DR Congo rebels end ceasefire

Genral Laurent Nkunda blames government attacks for the end of month-long amnesty.

General Laurent Nkunda
Nkunda says the government did not respect the ceasefire [AFP]

After fierce fighting in the east in late August and early September, the United Nations mission (Monuc) in the DRC announced a limited truce on September 6 between the rebel Tutsi leader and the Congolese army.

Endangered gorillas

But fresh clashes broke out on Thursday and over the weekend, and UN military sources said fighting was continuing on Monday in several parts of North Kivu province.

“Monuc thinks there is a ceasefire, but we’ve abandoned it,” Nkunda said.

Tshikez Djemu, the Congolese defence minister denied the allegations from Nkunda.

He told Al Jazeera the government has always attmepted to find “agreeable solutions” to the situation.

The general denied that his forces were threatening the survival of the country’s endangered mountain gorillas and said that recent deaths of the primates were the government’s fault.

Reports on Sunday suggested the rebels had seized an area in eastern Congo that serves as a wildlife habitat for the animals.

Shelling and heavy gunfire could be heard from the headquarters of the Virunga National Park and rangers were forced to flee over the weekend, the international conservation group WildlifeDirect said on Sunday.

Only 700 mountain gorillas exist in the world, of which more than half live in the Virunga conservation area, a huge territory at the intersection of Congo, Rwanda and Uganda.

At least 10 of the rare animals have been killed this year.

Mass displacement

The UN, which has a 17,000 strong peacekeeping force in the DRC, said it was closely monitoring the renewed fighting in several places in North Kivu province.

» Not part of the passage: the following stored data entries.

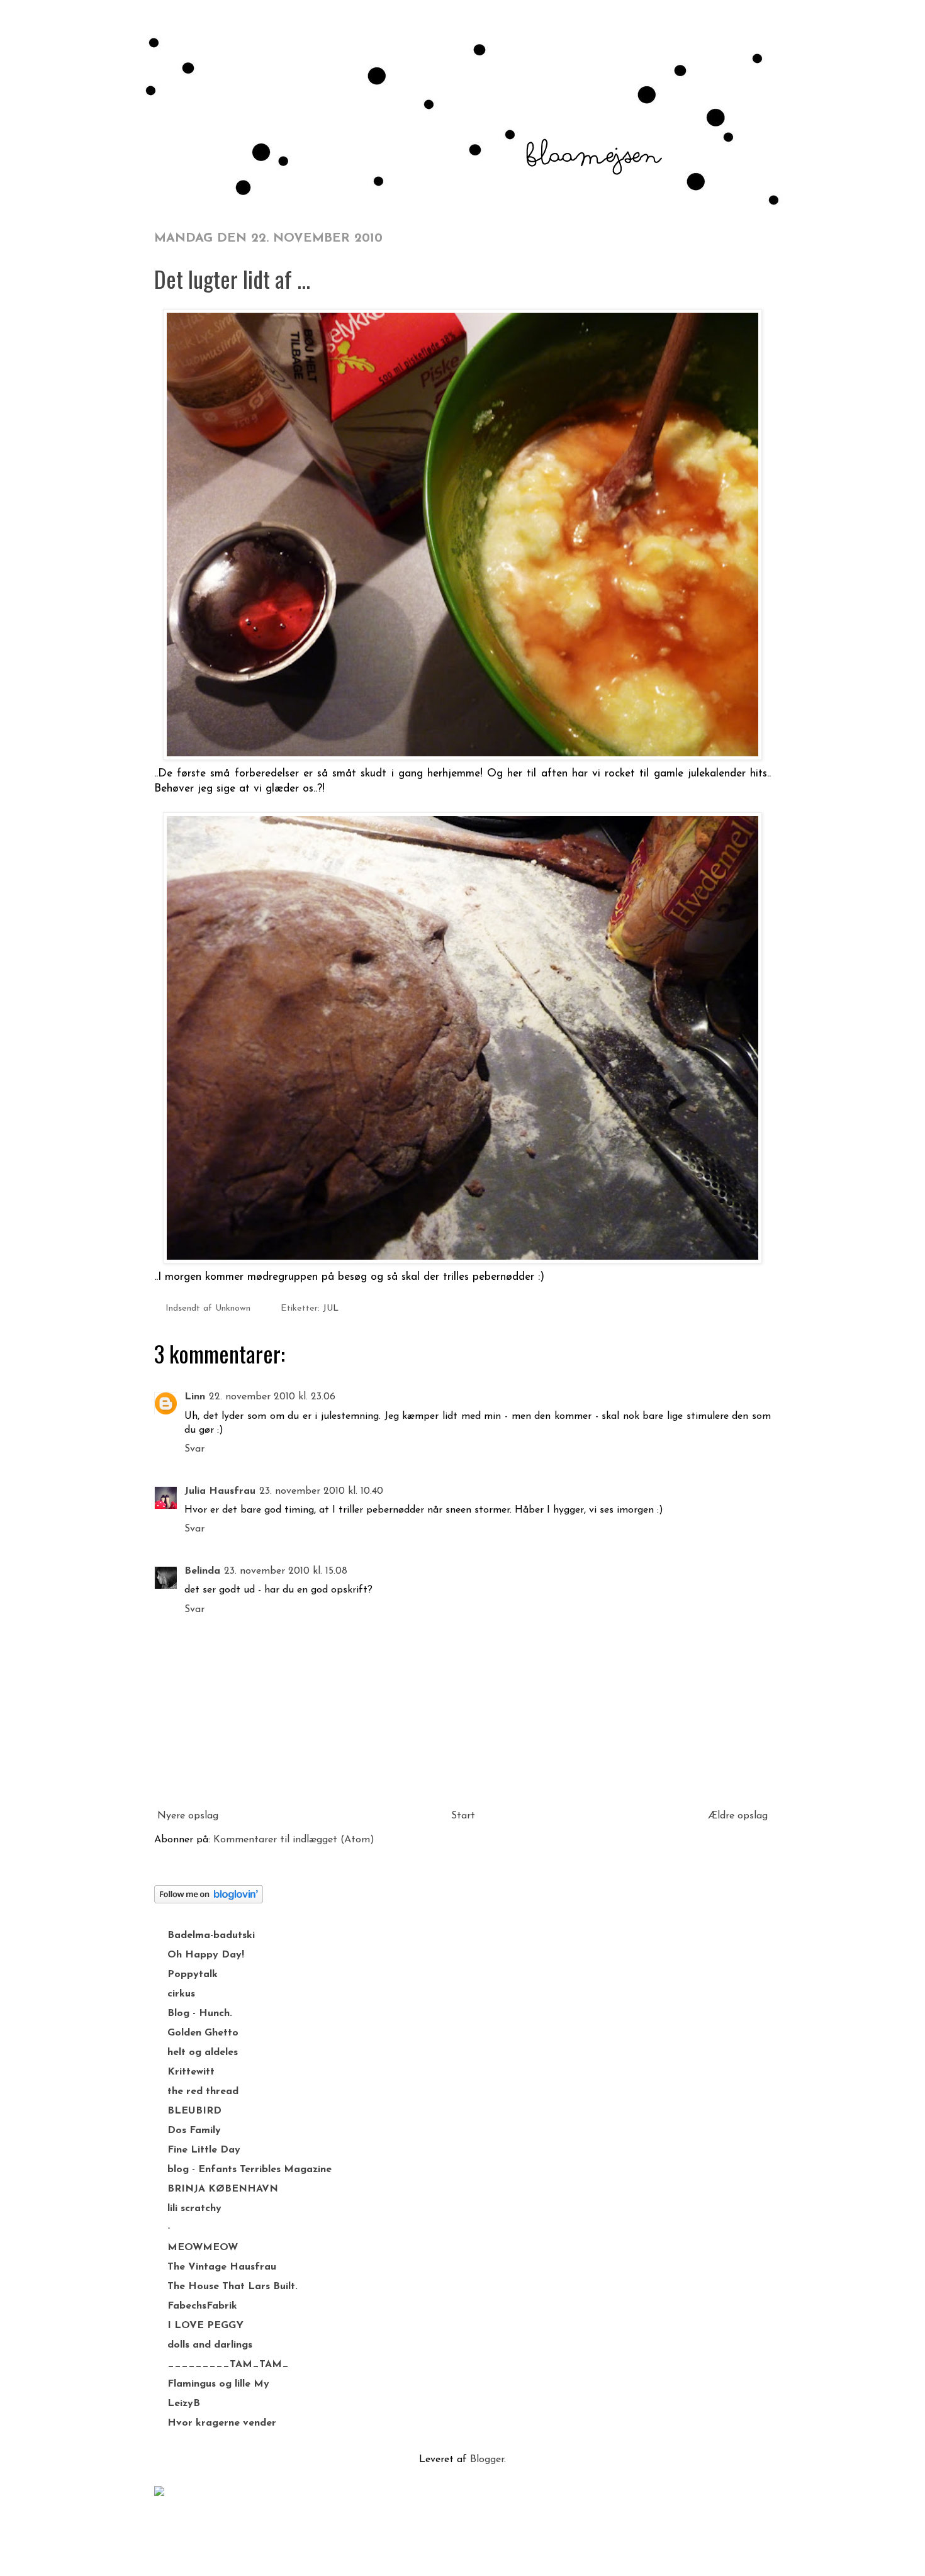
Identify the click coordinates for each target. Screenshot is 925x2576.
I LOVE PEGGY (205, 2326)
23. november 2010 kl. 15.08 (285, 1571)
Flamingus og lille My (218, 2384)
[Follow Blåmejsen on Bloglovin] (208, 1901)
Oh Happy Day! (205, 1955)
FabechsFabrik (202, 2306)
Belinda (202, 1571)
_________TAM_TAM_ (228, 2365)
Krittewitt (191, 2072)
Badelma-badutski (211, 1935)
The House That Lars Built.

PK Tiwari , a UN military spokesman, said: “There’s some fighting going on now in Masisi [district]. It’s taking place in three locations, including Karuba and Ngungu, where they had already been fighting.”

Nkunda accuses the government and armed forces of Joseph Kabila, the Congolese president, of supporting Rwandan Hutu rebels.

The largely Hutu Democratic Forces for the Liberation of Rwanda (FDLR) rebels are accused of involvement in Rwanda’s 1994 genocide in 800,000 Tutsis and moderate Hutus were killed by a Hutu-led government and ethnic militias.

The fighting in North Kivu has displaced tens of thousands of civilians and foreign relief agencies have warned of a fresh humanitarian catastrophe in the DRC.